Spadek przychodów gospodarstw domowych, najwyższe od prawie 20 lat bezrobocie, rosnące zagrożenie ubóstwem - taki obraz konsekwencji kryzysu wyłania się z przedstawionego przez Komisję Europejską raportu na temat zatrudnienia i rozwoju społecznego w UE.
- Te dane, które nikogo nie uszczęśliwiają, to skutek kryzysu ekonomicznego, recesji. Bezrobocie w UE osiągnęło poziom nieznany od prawie 20 lat, zresztą sytuacja społeczna także pogarsza się w tej chwili - mówił na wtorkowej konferencji prasowej w Brukseli komisarz UE ds. zatrudnienia i spraw społecznych Laszlo Andor.

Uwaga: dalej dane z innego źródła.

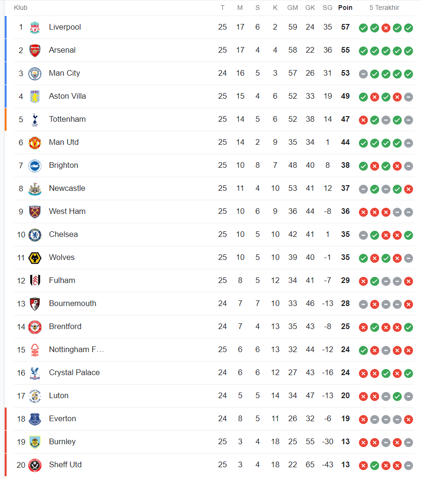Image resolution: width=421 pixels, height=479 pixels.
Task: Open the Crystal Palace team link
Action: [74, 372]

Ubóstwo i wykluczenie Z danych Komisji Europejskiej wynika, że ryzyko ubóstwa i wykluczenia społecznego zwiększyło się zwłaszcza w krajach południowej i wschodniej Europy. W 2011 roku prawie co czwarty mieszkaniec UE (24,2 proc.) był zagrożony tym zjawiskiem. Co więcej, w jednej trzeciej krajów członkowskich, w tym w Niemczech, Holandii i Danii zwiększyło się zagrożenie biedą osób pracujących. W 2011 roku 8,7 proc. pracujących żyło poniżej granicy ubóstwa. Pomiędzy rokiem 2009 a 2011 realny dochód gospodarstw domowych spadł w dwóch trzecich krajów członkowskich. Najgorzej pod tym względem wypada Grecja, gdzie spadek sięga 17 proc., przed nią ulokowały się Hiszpania (8 proc.), Cypr (7 proc.), a także Estonia i Irlandia (5 proc.). W Polsce przychód gospodarstw zwiększył się nieznacznie - o ok. 1,5 proc.
Według komunikatu UE, w Polsce tak samo jak w Niemczech, Francji i państwach nordyckich mimo kryzysu dochody rodzin zwiększyły się. Jako przyczynę podaje się elastyczny rynek pracy i dobry system socjalny.
Krach systemu socjalnego? Komisarz Andor stwierdził, że po kilku latach uporczywego kryzysu większość systemów socjalnych krajów UE właściwie straciło swą zdolność chronienia gospodarstw domowych. Raport KE wskazuje, że ogromny problem bezrobocia, z którym boryka się UE, dotyczy przede wszystkim ludzi młodych, kobiet i samotnych matek. Pod koniec ubiegłego roku bezrobocie w "27" sięgało 11 proc. Tymczasem stopa bezrobocia wśród młodych bez pracy jest w UE dwa razy wyższa - więcej niż co piąty Europejczyk w wieku 15-24 lat nie ma pracy. - Są bardzo duże różnice pomiędzy państwami członkowskimi, jeśli chodzi o długotrwałe bezrobocie. Ludzie potrzebują właściwych umiejętności dla znalezienia dobrej pracy i tu te różnice są bardzo duże - podkreślił Andor.
Południe w kłopotach Szczególnie na południu Europy rozdźwięk między potrzebami rynku a umiejętnościami szukających zatrudnienia jest bardzo duży. Zdaniem KE, aby temu zaradzić państwa członkowskie powinny inwestować w nauczanie i szkolenia, a także wspierać tworzenie miejsc pracy w sektorach, które są najbardziej obiecujące, czyli w technice informacyjnej i opiece zdrowotnej. Problem niedopasowania umiejętności jest szczególnie odczuwalny przez młodych Europejczyków - 7,5 mln z nich już się nie uczy, ale jeszcze nie ma pracy.
Jak pomóc? KE upatruje szansę na rozwiązanie tych problemów w zaproponowanym w grudniu pakiecie, który przewiduje gwarancje pracy bądź szkolenia dla młodych. Inicjatywa KE to jednak tylko zalecenie dla państw bez żadnych sankcji za jej zignorowanie. Rozwiązaniu problemu bezrobocia ma też pomóc stworzenie sieci Eures, która ma pomagać w znalezieniu miejsca pracy w innym kraju UE. Andor zapowiedział też przedstawienie wkrótce pakietu inwestycji socjalnych na rzecz rozwoju i spójności, który ma z kolei pomóc w rozwiązywaniu problemu wykluczenia społecznego. - Ten raport powinien pokazać wszystkim, gdzie są prawdziwe problemy, gdzie są rzeczywiste trudności i powinien pomóc państwom członkowskim uczyć się wzajemnie od siebie (...) oraz sprawić, że rok 2013 i kolejne lata będą lepsze niż 2012 - oświadczył komisarz.